In Silico Discovery of Novel Ligands for Anti-Tubercular Targets using Computer Aided Drug Design
Vaishnav Bhaskar1, Krishnan Namboori2, Dr Leena K Pappachen*1
1Department of Pharmaceutical Chemistry & Analysis, Amrita School of Pharmacy, Amrita Vishwa Vidyapeetham, AIMS Health Sciences Campus, Kochi-682041, Kerala, India.
2Amrita Molecular Modelling and Synthesis (Ammas) Lab, Amrita Vishwa Vidyapeetham, Amritanagar Coimbatore-641112, Tamil Nadu, India.
*Corresponding Author E-mail: leenakpappachen@aims.amrita.edu
ABSTRACT:
Tuberculosis still remain one of the most burdened infectious disease in the world especially with the emergence of drug resistance to the current drug regimen. It is the second most leading reason for infectious disease related death and with the emergence of MDR and XDR TB there is a consistent need to develop novel drugs with disparate modes of actions. Our objective is to design novel benzimidazole derivatives with anti-tubercular activity. A series 4-(1H-benzimidazole-2-ylmethyl) aniline derivatives were designed using ACD/Chem Sketch and their molecular properties and ADMET properties were designed using BIOVIA Discovery Studio. Target proteins were chosen in comparison to the standard drug isoniazid which are (Enoyl-{acyl-carrier-protein} reductase, Catalase-peroxidase, Dihydrofolate reductase) and a newly developed target protein MmpL3 were taken. CDOCKER energy and CDOCKER INTERACTION energy of both ligand and standard drug on all the target candidates were determined using BIOVIA Discovery Studio. The CDOCKER energy and CDOCKER INTERACTION energy of the newly developed ligand on the above mentioned targets were found to be higher in compared to standard drug, which signifies that the ligand molecules have higher specificity towards the target than the standard drug. Newly designed derivatives were found to have a better docking score towards the target protein enoyl-acyl carrier protein reductase and MmpL3 both of which aids to the development of mycobacterial cell wall synthesis therefore blocking both or either one of the protein will result in the depletion of mycolic acid concentration in mycobacterial cell wall resulting in loss of structural integrity of bacterial cell wall resulting in mycobacterial death.
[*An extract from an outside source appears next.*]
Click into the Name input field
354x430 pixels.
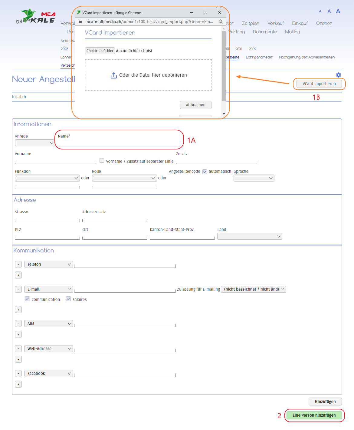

KEYWORDS: target; protein; ligand; mycobacterial; molecules.
1. INTRODUCTION:
These drug resistant strains of TB becomes difficult to treat as they show resistance to two or more first line antibiotics like MDR (Multiple drug resistant) and XDR (Extensive drug resistant) TB. TB is the lead cause of death for HIV infected patients2.
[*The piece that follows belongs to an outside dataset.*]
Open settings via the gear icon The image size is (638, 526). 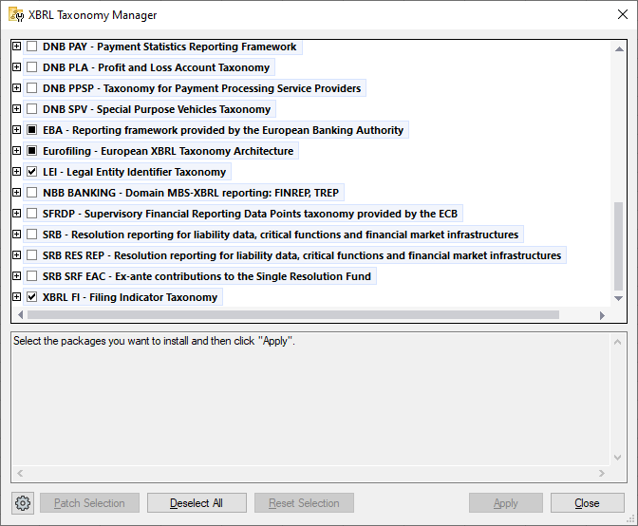click(24, 503)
Benzimidazole and its derivatives are reported to be physiologically and pharmacologically active and find application in treatment of several diseases like eplilepsy, diabetes, anti-fertility3. It is an important heterocyclic pharmacophore and privileged structure in medicinal chemistry encompassing a diverse range of biological activity including antibacterial, anti-inflammatory, analgesic, antihistamine, anti ulcerative, antioxidant, anti-proliferative, anticancer etc.
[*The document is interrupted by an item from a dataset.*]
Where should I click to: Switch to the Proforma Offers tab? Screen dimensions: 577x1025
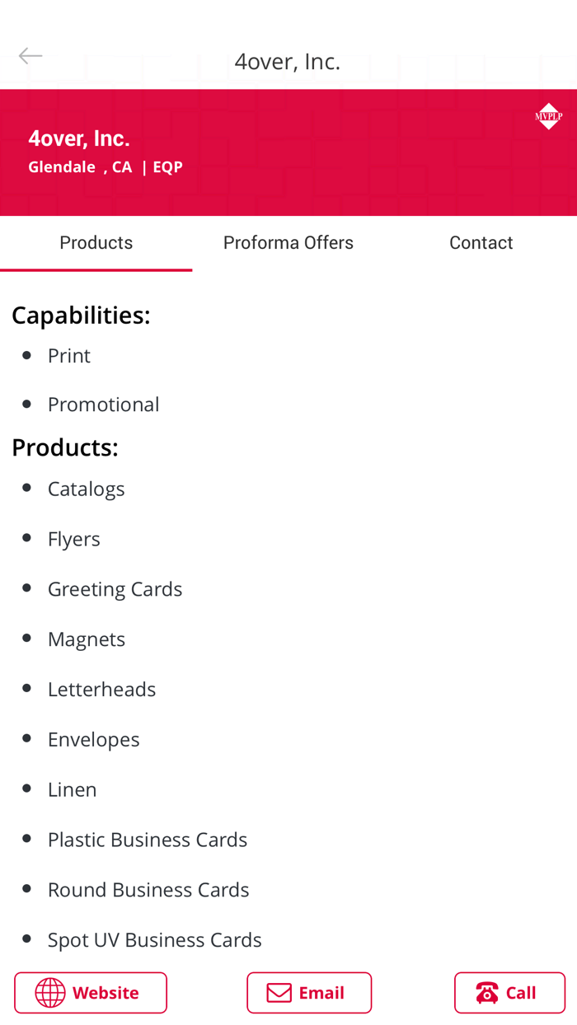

Isoniazid (INH) is one of the first-line anti-TB drug and a chief component of global tuberculosis control programmes4. INH has been used as a prophylactic drug for individuals with latent Mycobacterium tuberculosis (MTB) infections to prevent the reactivation of disease. The very definition of MDR (multiple drug resistance) in tuberculosis is based on the resistance the TB bacterial strain show towards isoniazid and rifampicin5. The mechanism behind INH resistance involve multiple genes involved in multiple biosynthetic pathways and networks. Mutation in the KatG gene is the major cause for showing isoniazid resistance, followed by inhA, ahpC, KasA, ndh, iniABC and fadE. Association of efflux genes with isoniazid resistance has also gained attention.
In silico drug design and homology modelling talks about the interaction between ligands and the binding sites6. In past few years, computational modelling and design has become an exciting area of discipline in search for new therapeutically active molecules. Faster synthetic techniques and reduced failure rate makes computational drug designing more advantageous7.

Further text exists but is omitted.